Yeah, I can understand that. I’ll share your feedback with the team.
I’d recommend batching the options together if you’re unsure.
Nutrition, Sleep, Sick, Injured, and Stress/Motivation should fall into one bucket. You’ll likely know if you’re sick, injured, or particularly stressed out/feeling unmotivated. If you had a particularly bad night’s sleep, that could contribute to poor performance as well, and the same goes if you know you missed some nutrition throughout the day and felt a bit flat/empty because of it.
The second bucket might be a bit tougher to narrow down for some. Intensity and Training Fatigue can sometimes feel similar. For me, the delineation is based on how I felt going into the workout. If I felt strong and the workout just killed me, then I’d say intensity was the reason. If, however, I’d been feeling more tired, sore, and weak from a long week/month of training (maybe I’m almost due for a rest week), then training fatigue is likely the reason for my poor performance.
I think getting your answer into the right bucket is a good first step, then getting more specific helps if you can.
I think on workouts where I reduce the intensity by small amounts and TR marks the workout as successfully completed I will continue to give my survey response RPE as though I haven’t tweaked my intensity.
Looking back on the last few months this approach has given me good progressive increase in workout intensity. FYI , I’m using the Short Power Build - Low volume plan which is giving me a steady increase in FTP despite my age (I am 60 in January).
10h+ a week. The whole low volume thing is such cope, it doesn’t take a scientist to realize that if you have more training volume you will have a stronger stimulus and from that receive a stronger adaptation. This week for me is probs gonna be around 30 hours which is for sure on the high side, screenshot is from Wednesday. Threshold is about 6W/Kg and volume is on the high side but if you do the sport and care about it enough to post about it asking for help then why not at least do the first principles.

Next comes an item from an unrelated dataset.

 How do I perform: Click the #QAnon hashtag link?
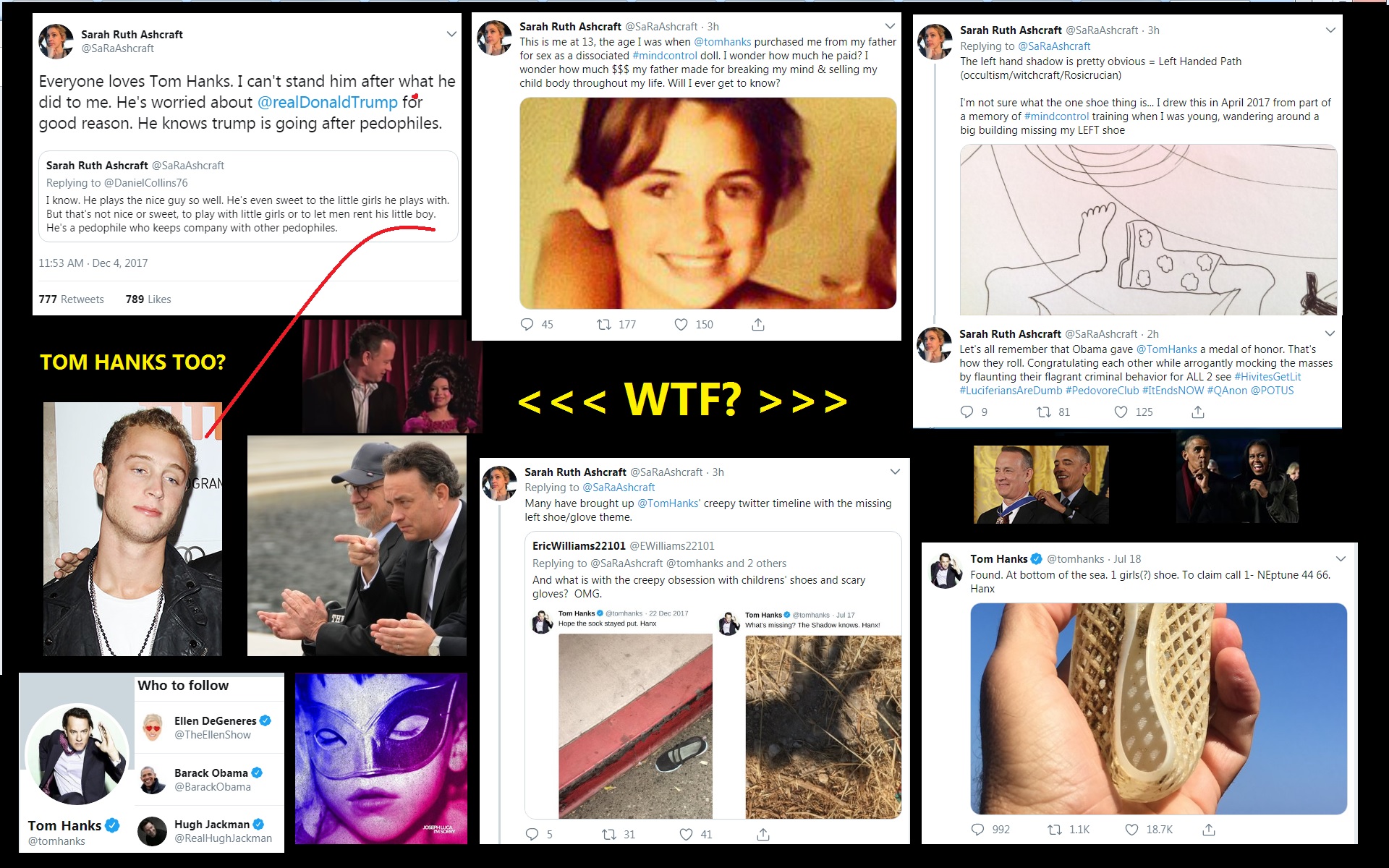1227,391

I fundamentally disagree with your point of view here.
I agree with you that you can only use intensity as a substitution for volume for so long - and a plateau will obviously be reached much much earlier on a LV plan.
However, some people only have enough time for a low volume plan and I fully stand by my point that decent progress can be made on a LV plan.

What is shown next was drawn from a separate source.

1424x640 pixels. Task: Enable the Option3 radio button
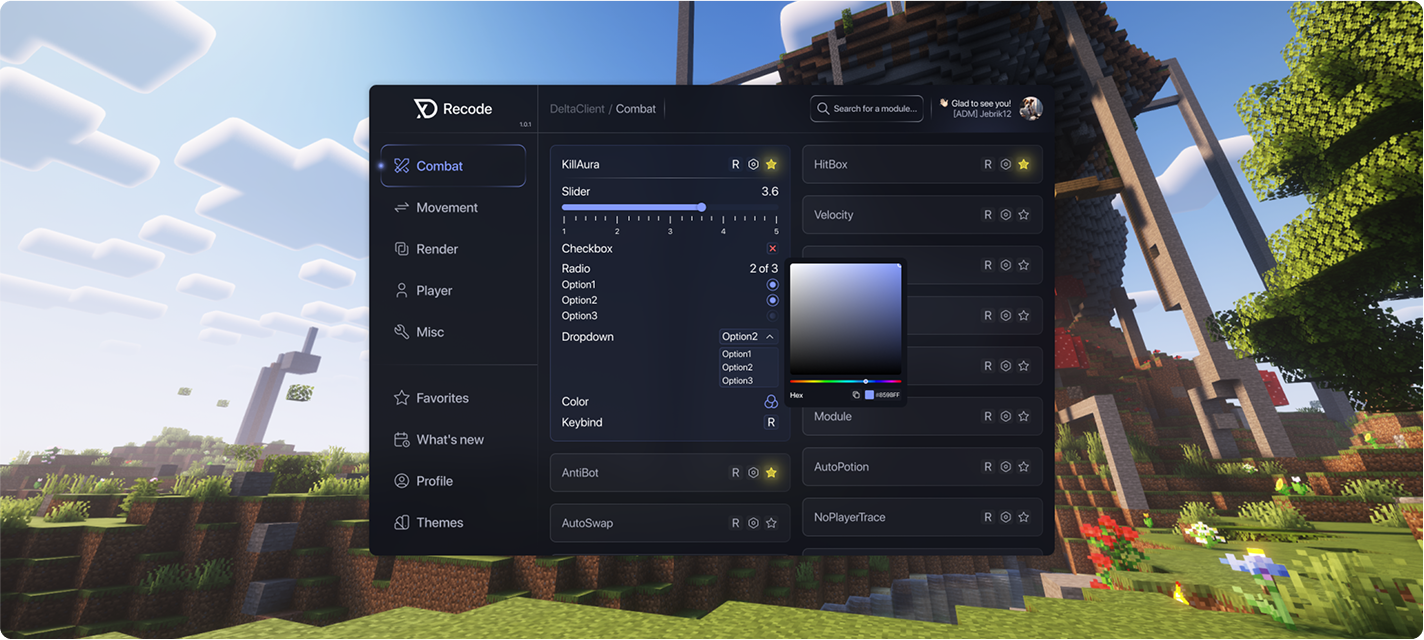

It’s totally believable that someone could go from 3w/kg to 4w/kg on a LV plan for example - I’d call that decent progress.
Loads of people on here are happy to get to where they can be based on the genetics they were given, the time they have to train, and how much they are willing to sacrifice everything else in their life…. you seem to think there is only any point training at all if you are planning to get above 4.5w/kg? I think that’s wrong.
LV plans definitely are not a waste of time.